Laminin assembles into separate basement membrane and fibrillar matrices in Schwann cells

Laminins are important for Schwann cell basement membrane assembly and axonal function. In this study, we found that exogenous laminin-1, like neuromuscular laminins-2/4, formed two distinct extracellular matrices on Schwann cell surfaces, each facilitated by laminin polymerization. Assembly of one, a densely-distributed reticular matrix, was accompanied by a redistribution of cell-surface dystroglycan and cytoskeletal utrophin into matrix-receptor-cytoskeletal complexes. The other, a fibrillar matrix,accumulated in separate zones associated with pre-existing β1-integrin arrays.
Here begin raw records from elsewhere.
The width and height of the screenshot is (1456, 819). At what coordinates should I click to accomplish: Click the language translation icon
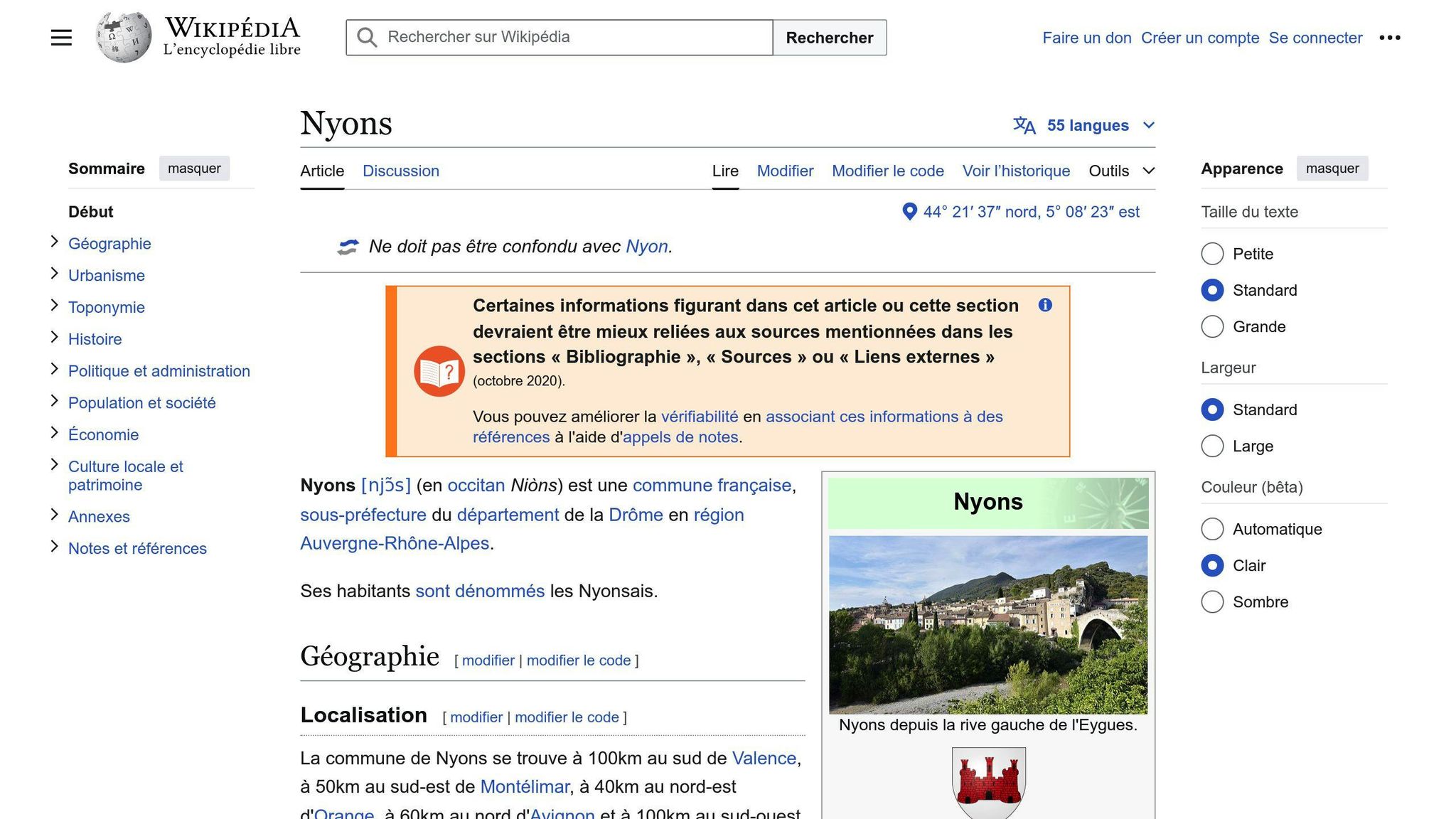coord(1024,126)
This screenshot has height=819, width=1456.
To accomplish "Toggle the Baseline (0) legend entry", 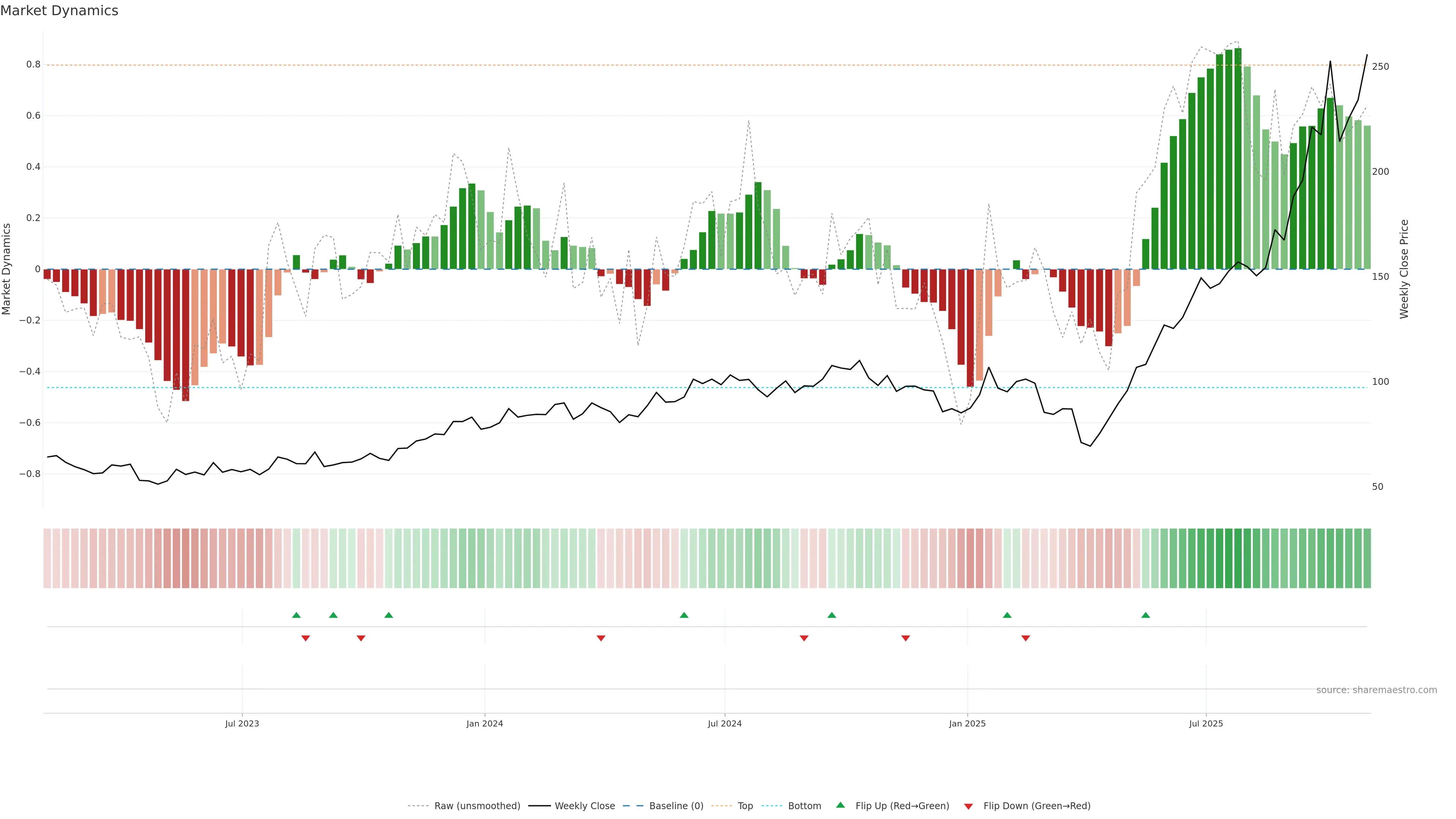I will [x=676, y=806].
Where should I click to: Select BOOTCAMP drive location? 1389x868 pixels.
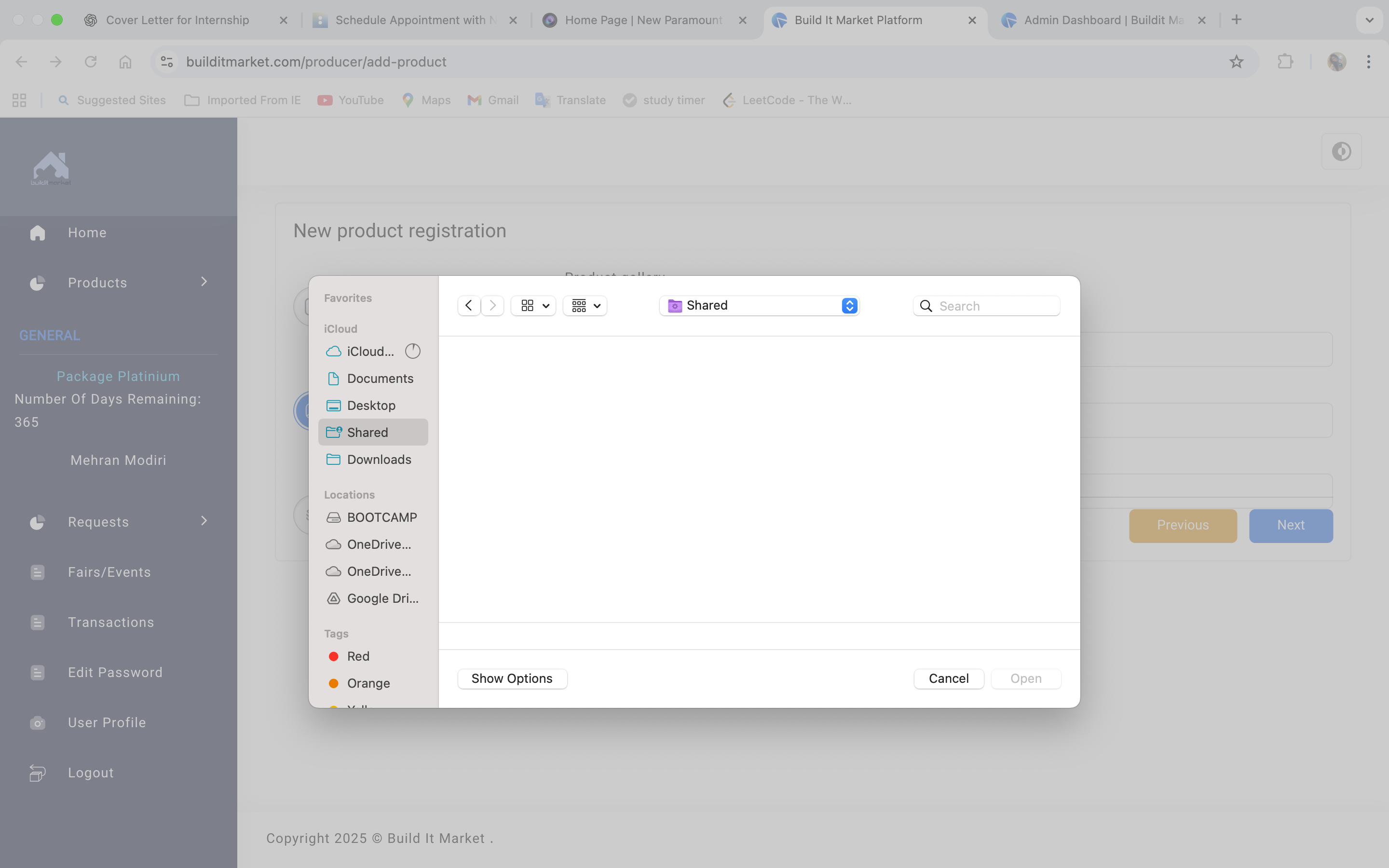[381, 517]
The laminin-1 fragment E3 (LG-modules 4-5), which binds dystroglycan and heparin, inhibited reticular-matrix formation. By contrast,β1-integrin blocking antibody (Ha2/5) prevented fibrillar assembly. Ultrastructural analysis revealed that laminin treatment induced the formation of a linear electron-dense extracellular matrix (lamina densa)separated from plasma membrane by a narrow lucent zone (lamina lucida). This structure was considerably reduced with non-polymerizing laminin, fully blocked by E3, and unaffected by Ha2/5. Although it formed in the absence of type IV collagen, it was nonetheless able to incorporate this collagen. Finally, cell competency to bind laminin and form a basement membrane was passage-dependent. We postulate that laminin induces the assembly of a basement membrane on competent cell surfaces probably mediated by anchorage through LG 4-5. Upon binding, laminin interacts with dystroglycan,mobilizes utrophin, and assembles a `nascent' basement membrane, independent of integrin, that is completed by incorporation of type IV collagen. However,the fibrillar β1-integrin dependent matrix is unlikely to be precursor to basement membrane.